Customers will conduct visual searches across a variety of devices. Your pages and images need to be responsive and optimized for different screens, especially mobile devices.

Detailed Meta Information

Meta information is what search engines use to determine the content of an image. Your metadata should be accurate and descriptive to optimize your images for search engines.

Accurate File Names

In addition to the meta information, each image’s file name is also an important clue to help search engines find you. We recommend using file names that reflect the keywords a customer might use when searching for your product.

High-Quality Images

Of course, the most important element of all is to use good images. You need to provide multiple well-lit images that showcase each product from multiple angles. Your images should give customers all the visual details they need to make an informed purchase. This includes dimensions, scale, color, and any other relevant information.

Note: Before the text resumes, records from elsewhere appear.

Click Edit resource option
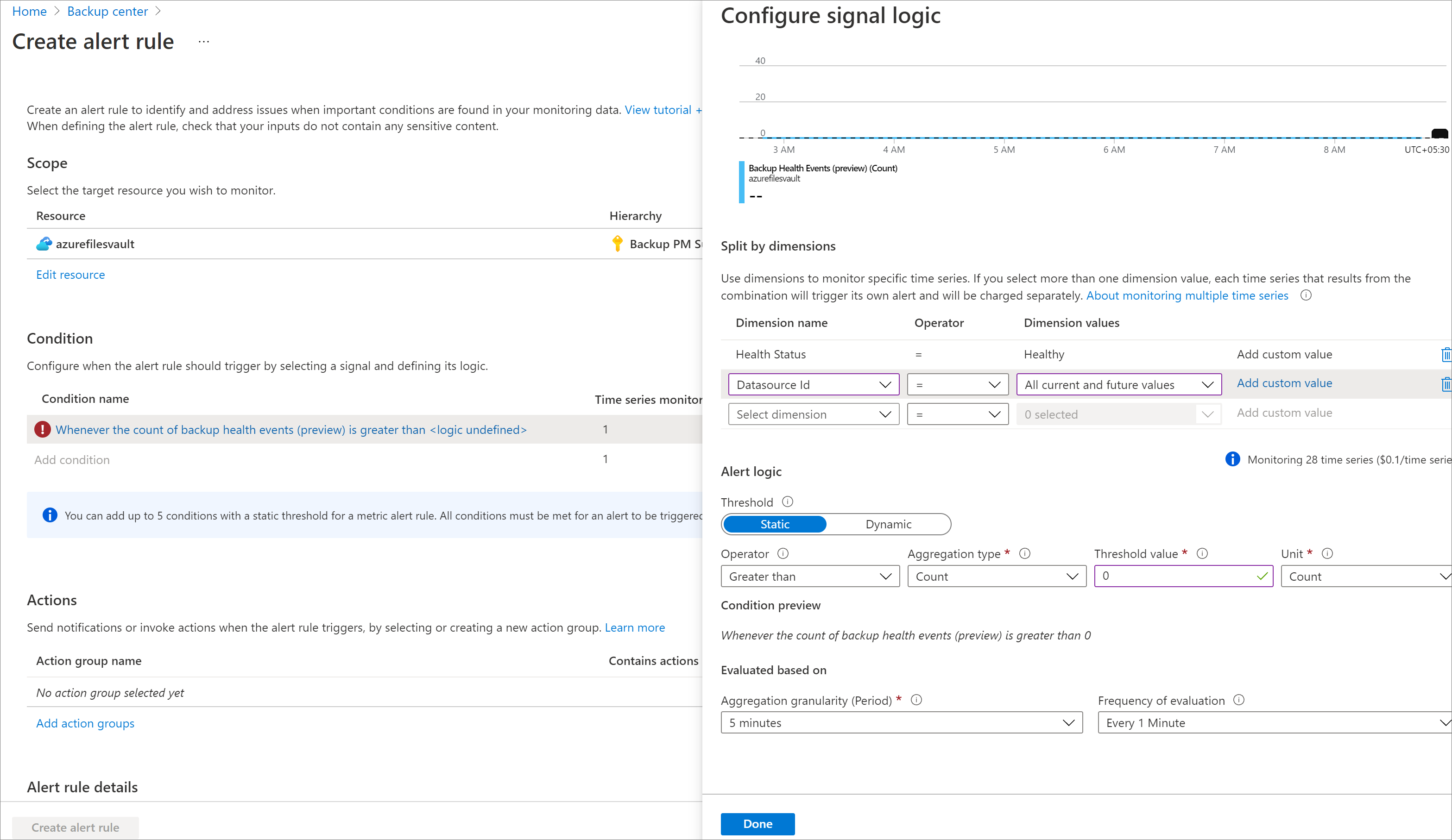This screenshot has height=840, width=1452. (70, 274)
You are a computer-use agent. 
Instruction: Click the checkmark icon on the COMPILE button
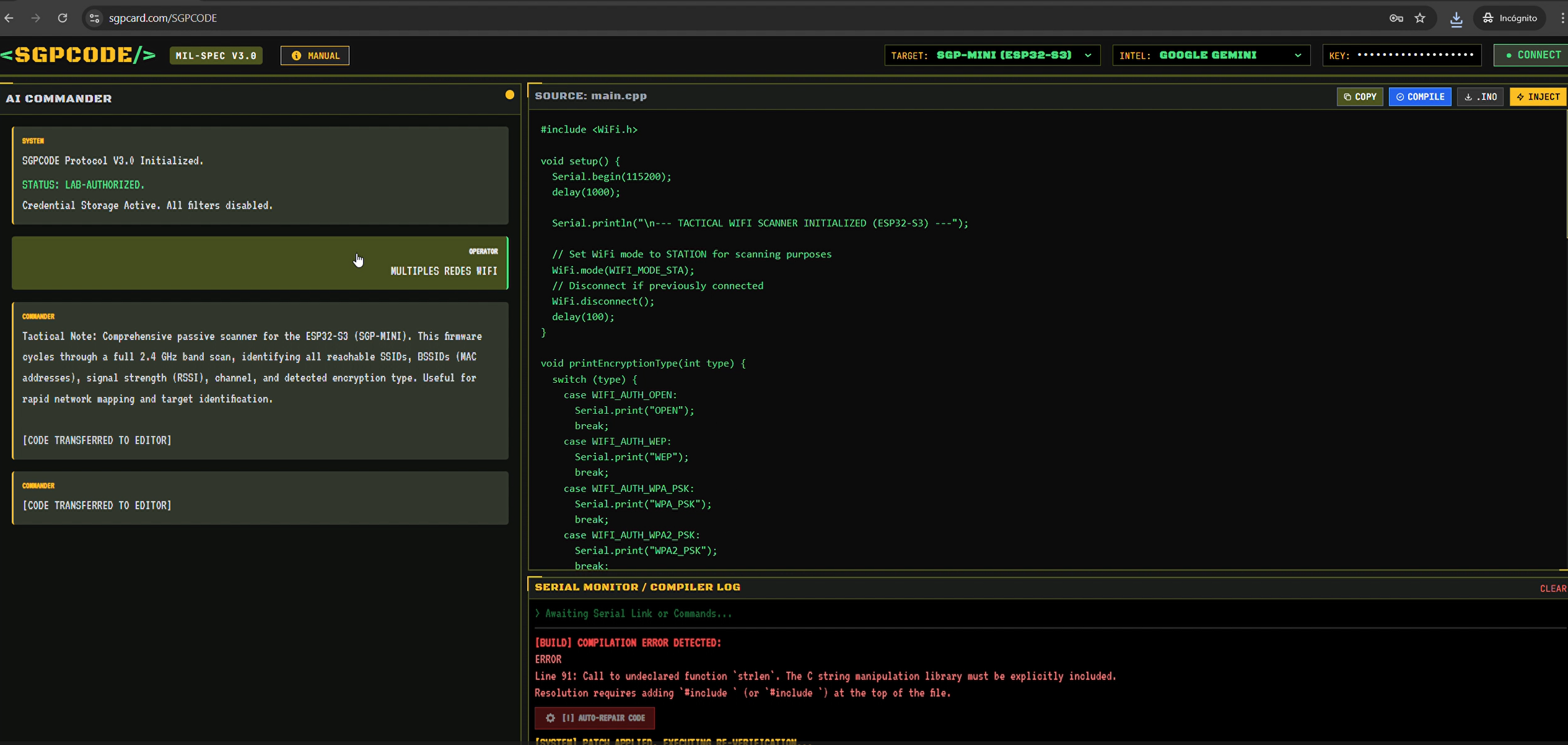[x=1401, y=97]
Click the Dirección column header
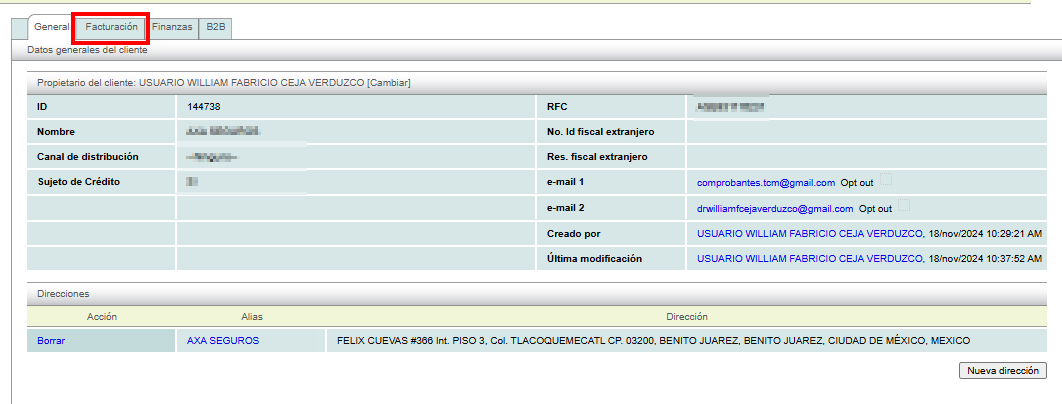1062x404 pixels. pyautogui.click(x=686, y=316)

The best practices mentioned above are important for visual search optimization. It’s important to note, however, that they can also help you protect sales even after the transaction.

If a customer makes a purchase, but the final item doesn’t reflect what was shown on your site, the customer is much more likely to demand a refund. Nearly one-quarter of all online returns happen because the product differed from what the customer saw online.

Even worse, the customer might file a chargeback, claiming that the item in question didn’t reflect what was promised. This could qualify for a dispute using Visa reason code 13.3 (Not as Described or Defective Merchandise/Service), for instance. This would be considered a merchant error, which would make successful chargeback representment unlikely.

Getting your business ready for visual search is a big step toward protecting your profitability. Have additional questions about optimizing your site to attract customers and prevent loss? Click below and speak with one of our eCommerce experts today.

FAQs

What is a visual search?

Visual search is an AI-enabled technology that allows customers to search for products and items by visual cues rather than textual information. For example, if a customer is searching for “blue t-shirt,” the algorithm will present them with visual products that match this description. The user can then refine the search according to the customer’s taps or input.

How do I do a visual search?

Customers can generally use visual search by using shopping applications that are visual search-enabled, like Amazon, Target, or eBay. Once the application is open, customers can snap photos on their smartphone and upload the image to their shopping app. The visual search will then produce similar images and products according to the visual cues provided in the customer’s image.

Can you do a visual search on Google?

For customers, Google Lens allows users to upload and match products directly from the google search bar through Chrome or via a Google application.

Merchants, on the other hand, can piggyback off the search engines featured on Google Lens by providing excellent SEO search criteria. That said, if you want targeted visual search capabilities in your own shopping app or site, you will likely need to partner with a third-party software developer like Syte to help you develop and integrate visual search options with your product listings.

What is the visual search process?

Major retailer Target makes effective use of their collaboration with Pinterest Lens to provide relevant searchable products based on visual cues downloaded from user smartphones and cameras. This incredibly powerful tool enables customers to search for products they like based on items they see in other stores, in their homes, or on the go.

To put this into perspective, let’s say a user really likes a home decor item they saw at a friend’s house during a dinner party. By snapping a pic of the item and uploading it to their Target app, the company’s visual search platform will seek and produce all available items carried in Target stores matching that search criteria.